TASK REQUIREMENTS:
Out of the listing below, copy every line that carries the string "computer".
━━━
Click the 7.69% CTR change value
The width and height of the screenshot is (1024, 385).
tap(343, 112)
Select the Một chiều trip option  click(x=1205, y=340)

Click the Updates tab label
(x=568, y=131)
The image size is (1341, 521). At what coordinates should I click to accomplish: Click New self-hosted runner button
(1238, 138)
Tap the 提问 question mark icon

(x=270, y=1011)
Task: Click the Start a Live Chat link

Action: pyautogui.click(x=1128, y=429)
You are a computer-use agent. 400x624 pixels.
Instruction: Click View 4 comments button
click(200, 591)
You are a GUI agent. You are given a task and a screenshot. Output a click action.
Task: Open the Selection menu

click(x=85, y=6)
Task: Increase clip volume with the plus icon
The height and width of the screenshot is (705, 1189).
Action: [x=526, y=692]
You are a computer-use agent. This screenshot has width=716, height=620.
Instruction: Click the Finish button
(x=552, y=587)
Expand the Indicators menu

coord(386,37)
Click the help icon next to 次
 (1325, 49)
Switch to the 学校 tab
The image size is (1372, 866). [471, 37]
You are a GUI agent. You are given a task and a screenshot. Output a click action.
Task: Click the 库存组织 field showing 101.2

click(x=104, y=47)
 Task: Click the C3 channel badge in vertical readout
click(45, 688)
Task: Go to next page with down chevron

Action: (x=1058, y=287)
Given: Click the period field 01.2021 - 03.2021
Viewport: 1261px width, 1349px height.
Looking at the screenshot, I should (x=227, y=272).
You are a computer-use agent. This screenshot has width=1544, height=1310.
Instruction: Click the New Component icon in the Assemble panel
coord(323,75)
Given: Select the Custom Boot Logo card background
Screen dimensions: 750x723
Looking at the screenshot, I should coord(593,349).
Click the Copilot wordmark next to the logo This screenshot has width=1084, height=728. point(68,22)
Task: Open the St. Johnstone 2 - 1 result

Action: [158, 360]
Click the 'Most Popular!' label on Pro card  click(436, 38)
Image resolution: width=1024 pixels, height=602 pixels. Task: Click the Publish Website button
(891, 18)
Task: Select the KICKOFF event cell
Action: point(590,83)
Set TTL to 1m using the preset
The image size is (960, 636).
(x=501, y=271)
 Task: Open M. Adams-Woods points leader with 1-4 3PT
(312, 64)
━━━
ANSWER TO THIS PROBLEM:
You are a computer-use agent. 400x624 pixels.
You are a computer-use agent. This screenshot has width=716, height=620.
You are a computer-use agent. This screenshot has width=1544, height=1310.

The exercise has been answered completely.